Speaker
Description
The success or failure of radiotherapy largely depends on the accuracy with which the dose will be delivered to a specific volume in the patient's body. In many cases, a change in dose by 3-4% may cause failure of the treatment. Both national and international guidelines on coherence and accuracy in ionizing radiation dosimetry are focused on homogeneous media (i.e. water), however, the human body is composed of elements of a high diversity in electron density (bones, lungs, teeth, muscles) [1]. It became frequent that apart from natural heterogeneous structures, many of patients have artificial elements, i.e. hip prostheses, surgical rods, stents or dental fillings.
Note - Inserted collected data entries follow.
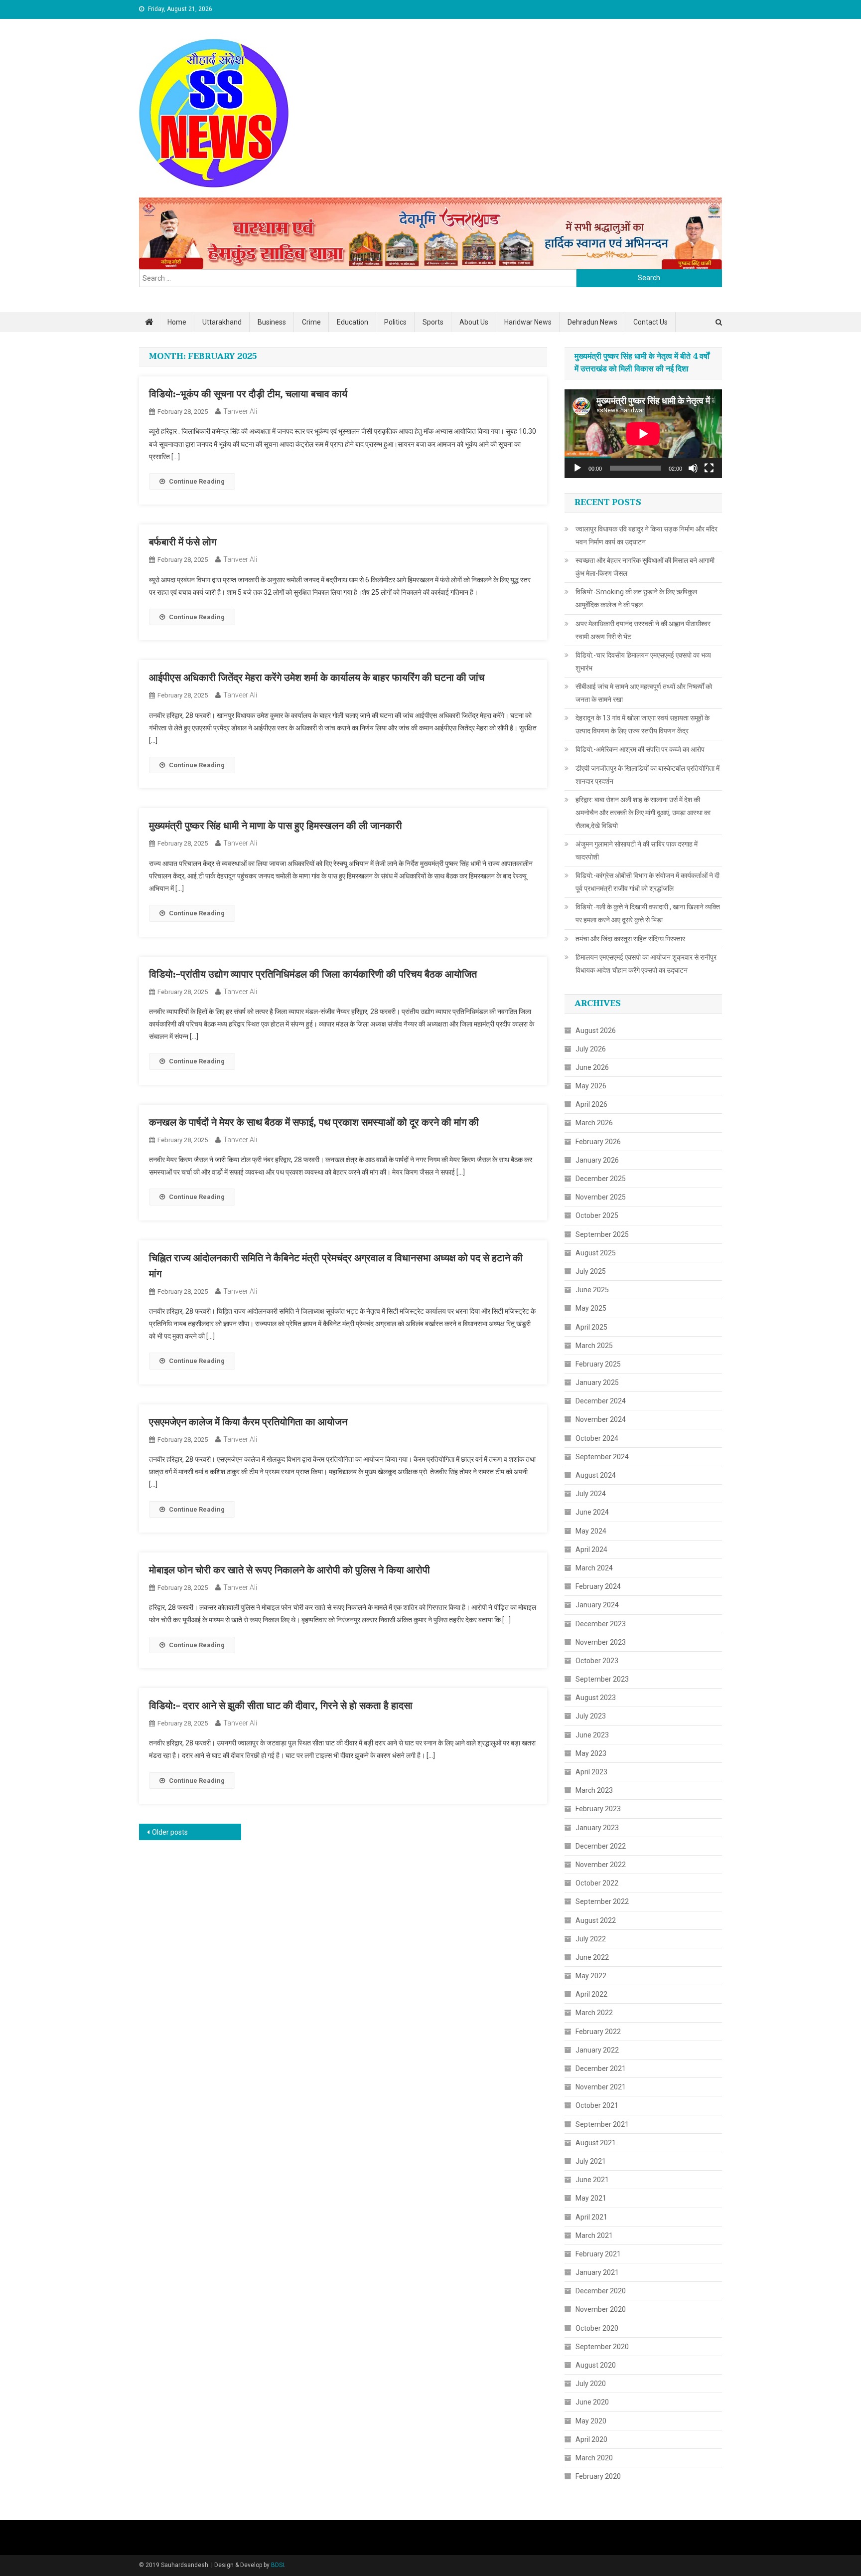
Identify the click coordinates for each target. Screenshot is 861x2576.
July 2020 (590, 2384)
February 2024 (598, 1586)
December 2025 (600, 1179)
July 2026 (590, 1049)
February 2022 (598, 2032)
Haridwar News (528, 322)
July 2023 (590, 1716)
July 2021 (590, 2161)
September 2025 (602, 1234)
One of the problems associated with radiotherapy planning for patients with endoprostheses (mainly the hip) is the inaccuracy of the algorithm calculating the dose distribution in the treatment planning system for the area in the vicinity of the border of tissue-prosthesis medium. Due to the use of high-energy ionizing radiation, during the treatment of patients with hip joint prosthesis, the dose delivered during the therapy session may be significantly different compared to the treatment plan. This is related to the change in the amount of energy deposited in the structure of irradiated organs. The change usually manifests by the dose reduction. This is due to the phenomena known as beam hardening by a high-density metal element and secondary build-up of the dose at the border of the medium (secondary build-up), resulting in an increase of the dose at the border of the medium, giving up to 20% [2]. Such a large change in energy deposited in the tissues of treated patients may lead to skeletal changes (leading to fractures in the hip joint) or even necrosis and weakening of the fixation of the implant.
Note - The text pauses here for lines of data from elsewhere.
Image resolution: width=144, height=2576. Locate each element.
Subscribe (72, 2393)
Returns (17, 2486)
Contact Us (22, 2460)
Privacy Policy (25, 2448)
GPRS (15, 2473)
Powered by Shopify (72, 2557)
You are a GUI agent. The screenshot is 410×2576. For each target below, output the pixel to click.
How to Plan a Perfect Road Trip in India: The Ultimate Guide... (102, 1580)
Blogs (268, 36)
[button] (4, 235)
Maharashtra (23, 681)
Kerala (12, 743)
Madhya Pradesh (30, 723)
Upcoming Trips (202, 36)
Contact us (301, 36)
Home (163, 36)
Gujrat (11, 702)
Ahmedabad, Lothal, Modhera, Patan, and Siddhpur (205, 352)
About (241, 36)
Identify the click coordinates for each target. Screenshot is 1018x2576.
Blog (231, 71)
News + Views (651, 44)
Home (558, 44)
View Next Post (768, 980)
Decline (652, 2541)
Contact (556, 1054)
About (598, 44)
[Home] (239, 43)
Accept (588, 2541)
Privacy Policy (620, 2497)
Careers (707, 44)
To verify the dose of ionizing radiation a phantom filled with water (soft tissue equivalent) was used with the bone elements (imitating hip joint) and metallic and ceramic (hip joint endoprostheses) placed in the stand. On acetabulum surface, thermoluminescent microdosimeters (TLD) based on lithium fluoride (LiF) and Gafchromic EBT were placed. The first irradiation by medical linear accelerator was performed and the dosimeters are under readout procedure.
REFERENCES
[1]. Malicki J.,Ślosarek K., 2016. Planowanie leczenia i dozymetria w radioterapii. Tom I, Gdańsk, ISBN: 9788365672292
[2]. Reft C, Alecu R, Das IJ, Gerbi BJ, Keall P, Lief E, Mijnheer BJ, Papanikolaou N, Sibata C, Van Dyk J. 2003. Dosimetricconsiderations for patients with HIP prosthesesundergoingpelvicirradiation. Report of the AAPM RadiationTherapyCommitteeTaskGroup 63 MedPhys. 30(6).1162-82.